Чем же, как не мечом кесаря, православное самодержавие должно завоевать Константинополь и основать последний Третий Рим, «залив мир кровью»? Что лицо самодержавия во внешней политике, обращенное ко всем народам, есть лицо зверя, в этом, кажется, сам Достоевский не сомневался. Но он, вместе с тем, думал, что в политике внутренней, обращенное к России, лицо зверя становится лицом Бога.
«У нас гражданская свобода, — уверяет он, — может водвориться самая полная, полнее, чем где-либо в мире, в Европе или даже в Северной Америке, и именно на этом же адамантовом основании[13] она и созиждется. Не письменным листом утвердится, а созиждется лишь на детской любви народа к царю как к отцу, ибо детям можно многое такое позволить, что и немыслимо у других, у договорных народов, детям можно столь многое доверить и столь многое разрешить, как нигде еще не бывало видано, ибо не изменят дети отцу своему». «Да, нашему народу можно оказать доверие, ибо он достоин его.

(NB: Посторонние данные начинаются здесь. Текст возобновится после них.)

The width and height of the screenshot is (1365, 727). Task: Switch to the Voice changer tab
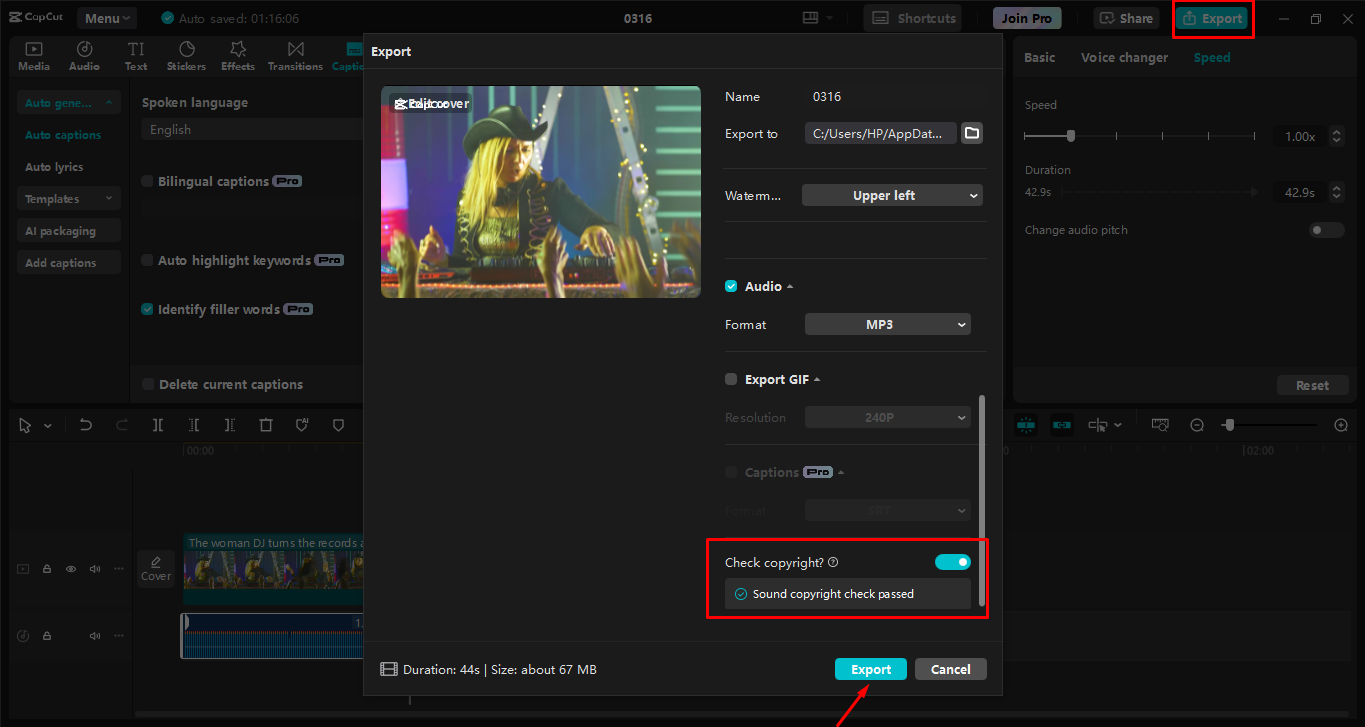tap(1124, 57)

Позовите серые зипуны и спросите их самих об их нуждах, о том, чего им надо, и они скажут вам правду, и мы все, в первый раз, может быть, услышим настоящую правду».
Слова о серых зипунах — намек на земский собор. Говорят, Достоевский боялся, что цензура запретит эти слова. «Не пропустят — и все пропало», — восклицал он будто бы, в смертельной тревоге.
Пропустили, но это ничего не спасло. Кажется, впрочем, самим Достоевским чувствовалось что-то неладное в этих мыслях о доверии царя к народу, что-то похожее не столько на «адамантовое основание», сколько на ту бездну, над которой Медный всадник Россию «вздернул на дыбы».
«Я слуга царю. Еще больше буду слуга ему, когда он действительно поверит, что народ ему дети. Что-то очень уж долго не верит», — писал он в своей записной книжке за несколько дней до смерти.
Почему же так долго не верит и может ли вообще когда-нибудь поверить? — вот вопрос, который должен бы решить Достоевский, но не успел — умер. И только что он умер, грянуло 1 марта, первый громовой удар Великой русской революции. Четверть века эта гроза собиралась и разразилась, наконец, только теперь, накануне двадцатипятилетней тризны Достоевского.
Народ все ждал, когда-то царь поверит и, может быть, думал, как Достоевский: «что-то уж очень долго не верит». Народ не дождался царя: царь не пошел к народу, и тогда народ пошел к царю.
Девятого января 1905 года, в лице сотен тысяч русских рабочих, которые шли по петербургским улицам на площадь Зимнего Дворца, с детьми и женами, с образами и хоругвями, весь русский народ шел к царю своему, как дети к отцу, с верою в него, как в самого Христа Спасителя. «Такому ли народу отказать в доверии?» Казалось бы, стоило только ответить верой на веру — и совершилось бы чудо любви, чудо соединения царя с народом. Казалось бы так, по Достоевскому. Но, увы, мы знаем, что произошло и чем ответила власть народу, любовь отчая детской мольбе. Народоубийством, детоубийством. И в том вина — не какого-либо отдельного самодержца, а всего «православного самодержавия», всего «христианского государства», от Константина Великого до наших дней.
И лицо русской земли залито русской кровью. И под личиной Христа народ увидел лицо зверя.
«Зверь идет! Антихрист идет!» — если бы теперь снова, услышав этот вещий крик, Достоевский, как некогда маленький Федя, бросился к мужику Марею, то нашел ли бы у него защиту? И не оказался ли бы сам он, мужик Марей, то есть весь русский народ, в таком же беспомощном ужасе, как Достоевский, перед грядущим зверем?